Source material:
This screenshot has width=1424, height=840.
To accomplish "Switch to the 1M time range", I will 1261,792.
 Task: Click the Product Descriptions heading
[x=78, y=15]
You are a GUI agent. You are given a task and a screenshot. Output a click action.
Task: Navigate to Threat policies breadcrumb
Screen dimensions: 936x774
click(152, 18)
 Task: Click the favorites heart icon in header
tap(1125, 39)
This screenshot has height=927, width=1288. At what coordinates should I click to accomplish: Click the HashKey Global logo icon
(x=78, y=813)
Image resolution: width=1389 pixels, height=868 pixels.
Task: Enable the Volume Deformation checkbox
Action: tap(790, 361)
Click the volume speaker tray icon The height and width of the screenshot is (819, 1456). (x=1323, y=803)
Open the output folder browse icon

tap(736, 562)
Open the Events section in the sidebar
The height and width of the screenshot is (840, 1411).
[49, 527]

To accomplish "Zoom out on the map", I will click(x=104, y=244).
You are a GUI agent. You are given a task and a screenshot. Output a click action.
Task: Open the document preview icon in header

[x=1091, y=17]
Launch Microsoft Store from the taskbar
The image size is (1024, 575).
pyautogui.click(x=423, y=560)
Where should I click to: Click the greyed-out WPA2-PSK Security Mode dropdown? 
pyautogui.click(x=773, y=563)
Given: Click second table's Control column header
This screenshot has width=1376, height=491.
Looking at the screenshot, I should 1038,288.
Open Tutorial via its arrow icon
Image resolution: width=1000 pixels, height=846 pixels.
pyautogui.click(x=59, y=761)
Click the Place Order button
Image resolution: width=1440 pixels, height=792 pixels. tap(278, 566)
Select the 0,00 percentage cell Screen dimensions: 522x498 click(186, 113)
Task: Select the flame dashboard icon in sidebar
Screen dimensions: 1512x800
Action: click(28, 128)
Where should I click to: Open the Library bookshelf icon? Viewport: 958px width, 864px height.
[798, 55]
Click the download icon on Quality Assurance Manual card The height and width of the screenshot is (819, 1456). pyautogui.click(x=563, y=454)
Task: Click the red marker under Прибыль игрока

Objective:
Render the lines above as a JSON list of strings, one string per line, leaving out blank lines.

Task output:
[
  "This screenshot has width=1424, height=840.",
  "To accomplish \"Switch to the 1M time range\", I will 1261,792.",
  " Task: Click the Product Descriptions heading",
  "[x=78, y=15]",
  "You are a GUI agent. You are given a task and a screenshot. Output a click action.",
  "Task: Navigate to Threat policies breadcrumb",
  "Screen dimensions: 936x774",
  "click(152, 18)",
  " Task: Click the favorites heart icon in header",
  "tap(1125, 39)",
  "This screenshot has height=927, width=1288. At what coordinates should I click to accomplish: Click the HashKey Global logo icon",
  "(x=78, y=813)",
  "Image resolution: width=1389 pixels, height=868 pixels.",
  "Task: Enable the Volume Deformation checkbox",
  "Action: tap(790, 361)",
  "Click the volume speaker tray icon The height and width of the screenshot is (819, 1456). (x=1323, y=803)",
  "Open the output folder browse icon",
  "tap(736, 562)",
  "Open the Events section in the sidebar",
  "The height and width of the screenshot is (840, 1411).",
  "[49, 527]",
  "To accomplish \"Zoom out on the map\", I will click(x=104, y=244).",
  "You are a GUI agent. You are given a task and a screenshot. Output a click action.",
  "Task: Open the document preview icon in header",
  "[x=1091, y=17]",
  "Launch Microsoft Store from the taskbar",
  "The image size is (1024, 575).",
  "pyautogui.click(x=423, y=560)",
  "Where should I click to: Click the greyed-out WPA2-PSK Security Mode dropdown? ",
  "pyautogui.click(x=773, y=563)",
  "Given: Click second table's Control column header",
  "This screenshot has width=1376, height=491.",
  "Looking at the screenshot, I should 1038,288.",
  "Open Tutorial via its arrow icon",
  "Image resolution: width=1000 pixels, height=846 pixels.",
  "pyautogui.click(x=59, y=761)",
  "Click the Place Order button",
  "Image resolution: width=1440 pixels, height=792 pixels. tap(278, 566)",
  "Select the 0,00 percentage cell Screen dimensions: 522x498 click(186, 113)",
  "Task: Select the flame dashboard icon in sidebar",
  "Screen dimensions: 1512x800",
  "Action: click(28, 128)",
  "Where should I click to: Open the Library bookshelf icon? Viewport: 958px width, 864px height.",
  "[798, 55]",
  "Click the download icon on Quality Assurance Manual card The height and width of the screenshot is (819, 1456). pyautogui.click(x=563, y=454)",
  "Task: Click the red marker under Прибыль игрока"
]